Даня не любит ни отца, ни брата и забывает Надю. Он лишь привязан к своему детскому восприятию матери, к морю, у которого вырос, к быту Воротниковых, короче говоря, к «хорошим местам». Людей в этих местах нет. Они не важны.
Ваше пресловутое жизнелюбие, противопоставляемое диким обычаям немилого Вам народа («больше всего труп любил увековечивать мёртвых») – это любовь к себе. К тому, чем можно овладеть, полюбоваться, что можно съесть.
Того, что не для Вас, Вы не любите. Как не любит Ваша Надя опекаемых ею стариков – слишком уродливы.
Вот Вам и разгадка, почему всё кажется «мёртвым».
Почему нет качественно удовлетворяющей Вас обратной связи (что, в свою очередь, заставляет Вас писать всё больше и больше).
Вы не попадаете в читателя.
Признательность и любовь дарит Вам ближний круг, а дальше, там где ненавистные «миллионы», – пустота.
«Сдохли они там все, что ли?!»
Говорите, что сдохли, но тут же пробуете достучаться ещё и ещё раз. Дмитрий Львович, это же экстенсивный метод хозяйствования! Говорят, он погубил советскую экономику…
Ну и последнее. В романе предпринята попытка отмазать масонов от участия в Февральской революции и развале государства. Дескать, лёгкие шутейные люди, их, можно сказать, и вовсе-то не было.
Любопытно, найдётся ли писатель, который взялся бы убедить общество в несуществовании черносотенцев?
Чувствуется, что нет. Знаете, почему?
«Не наш метод».
Это вас, если вам так угодно, не было. Мы-то были.
Облако-рай
«– Нам вот всё представляется вечность как идея, которую понять нельзя, что-то огромное, огромное! Да почему же непременно огромное? И вдруг, вместо всего этого, представьте себе, будет там одна комнатка, эдак вроде деревенской бани, закоптелая, а по всем углам пауки, и вот и вся вечность. Мне, знаете, в этом роде иногда мерещится».
Когда-то это рассуждение Свидригайлова из романа «Преступление и наказание» было предназначено смущать умы. Сегодня в нём, скорее, видится утешение: спасибо, что хоть баньку оставили. Я в своём интернет-дневнике провёл что-то вроде опроса: «Как вы представляете себе вечность». Знаете, что ответили?
– Отсутствие всего.
– Кромешная темнота.
– Полёт сквозь ночное небо без звёзд.
– Песок до горизонта, солнце, никого и только звук ветра.

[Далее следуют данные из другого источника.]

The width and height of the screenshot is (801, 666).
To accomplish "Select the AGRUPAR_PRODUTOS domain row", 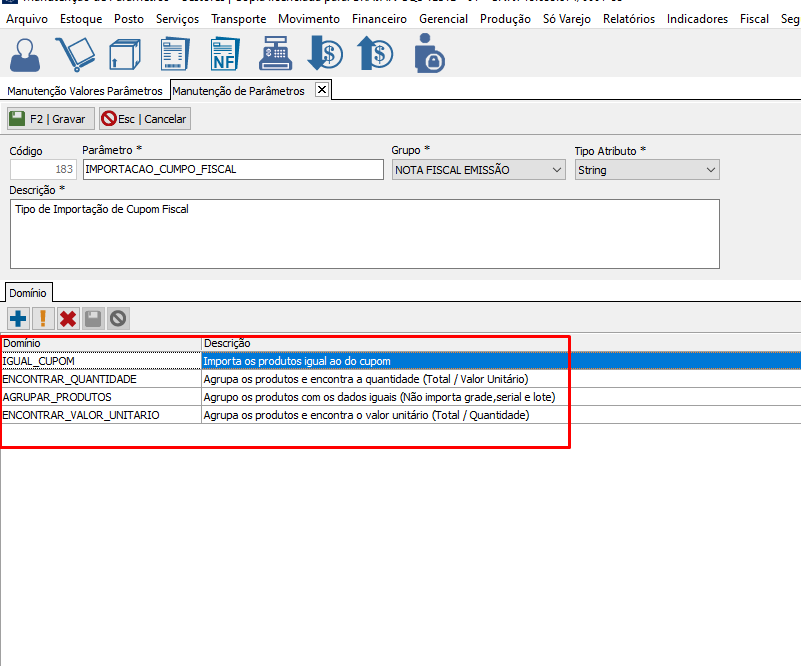I will click(100, 397).
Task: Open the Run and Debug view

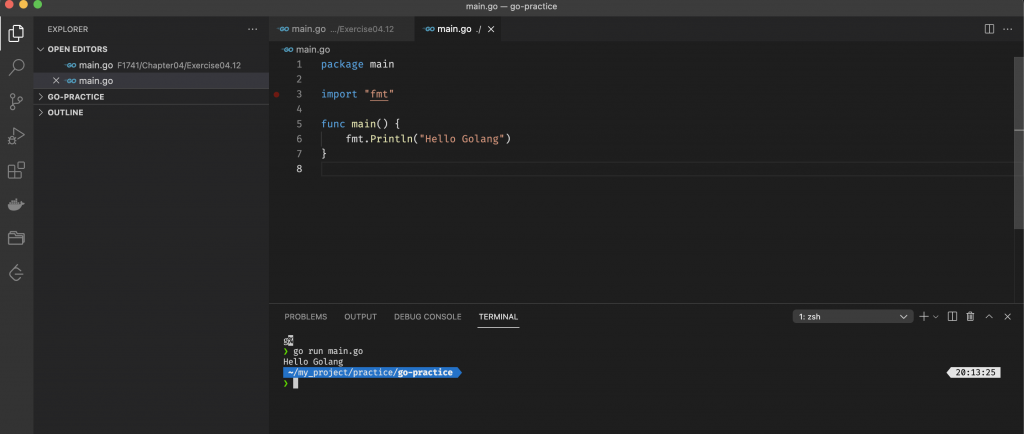Action: click(16, 135)
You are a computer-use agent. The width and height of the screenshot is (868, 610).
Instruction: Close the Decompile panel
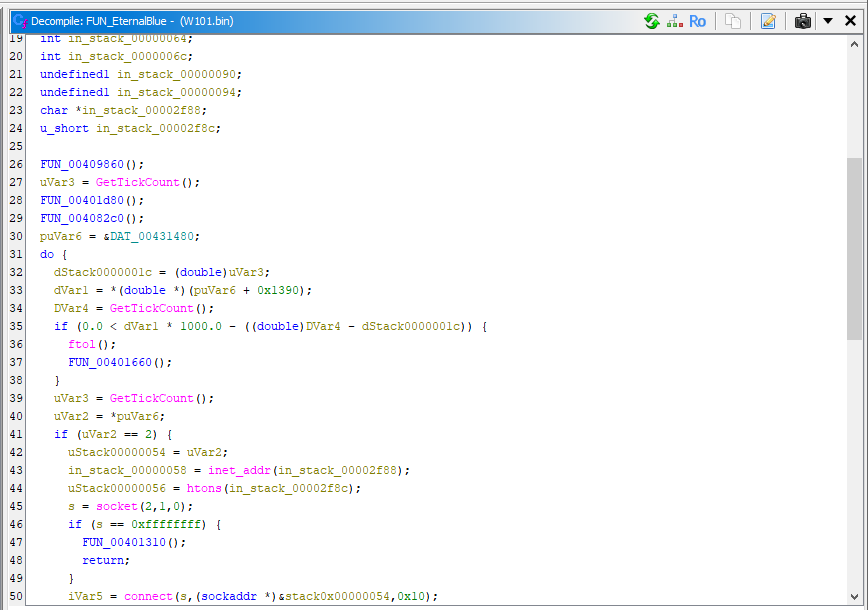pos(850,21)
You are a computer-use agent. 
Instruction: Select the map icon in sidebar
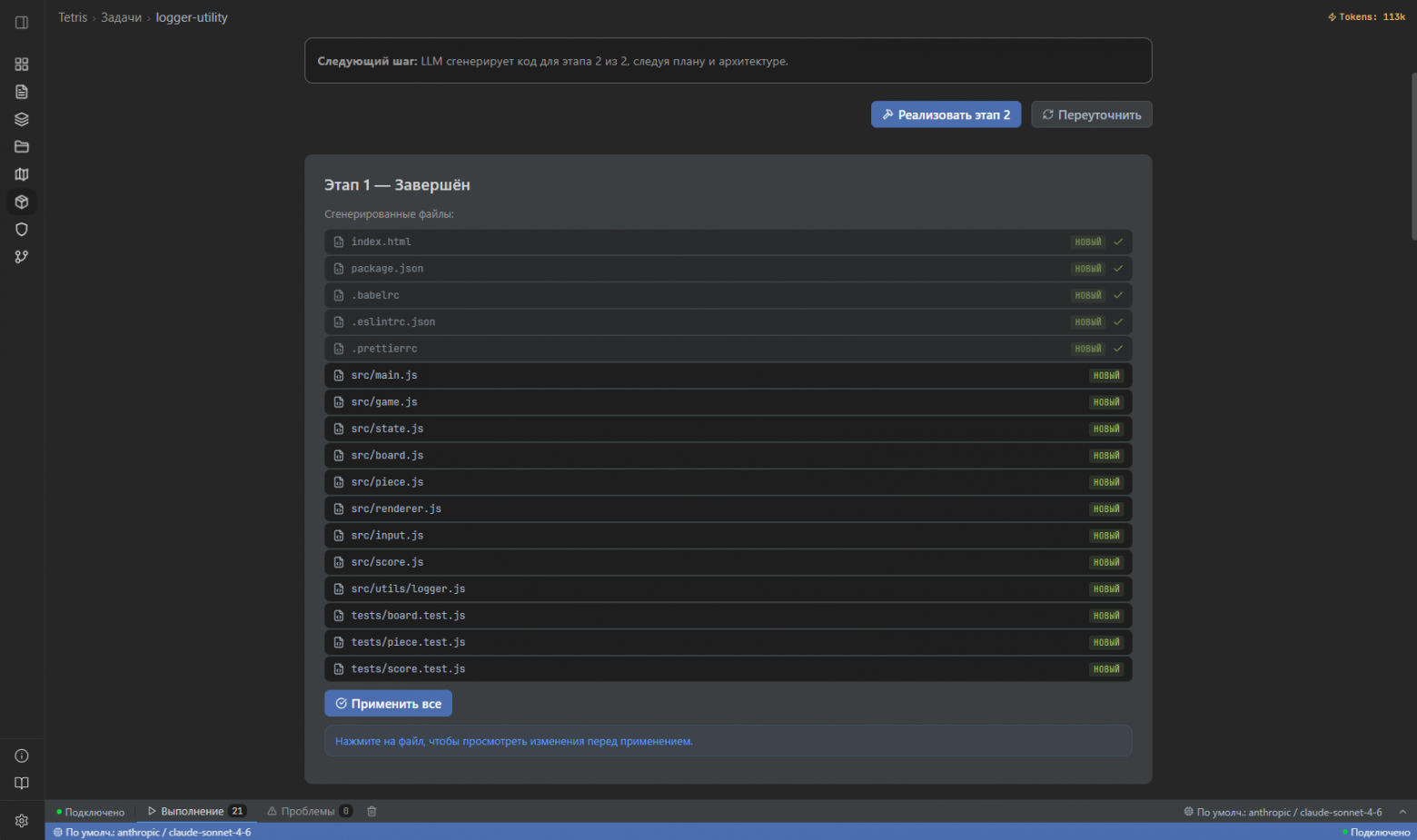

Это, так сказать, «тезис». А вот «антитезис»:
– Так же, как и каждый прожитый день.
– Вечное возвращение, всё заново повторяется.
– Всё то же самое, но без меня.
Ну и, наконец, «синтез»:
– Никак.
– Не интересуюсь.
– Её нет.
Все ответы (кроме одного, о котором позже) повторяют либо развивают свидригайловское открытие: вечность – не для человека. Либо нас для неё нет (а значит, ничего там в ней не нужно для жизни – пусть будет темнота, холод), либо её нет для нас (а значит, и думать тут не о чем: наверняка там всё то же самое, повседневность, скука). В любом случае вечность – это, как строго выразился один из моих респондентов, «отсутствие личности и всего, что её наполняет».
Чувствуете? Всё равно что спросить у Бога, как Он представляет себе мир людей, и услышать: «Отсутствие божественного и всего, что им наполняется».
И человечество, услышав такой ответ, вздохнёт с облегчением.
Куда до нас нынешних робким сомневающимся безбожникам Достоевского! Подумать только: «Если Бога нет – всё дозволено». Для Ивана Карамазова, право, Бог был чем-то вроде воспитательницы в детском садике: если вышла, можно шалить и баловаться.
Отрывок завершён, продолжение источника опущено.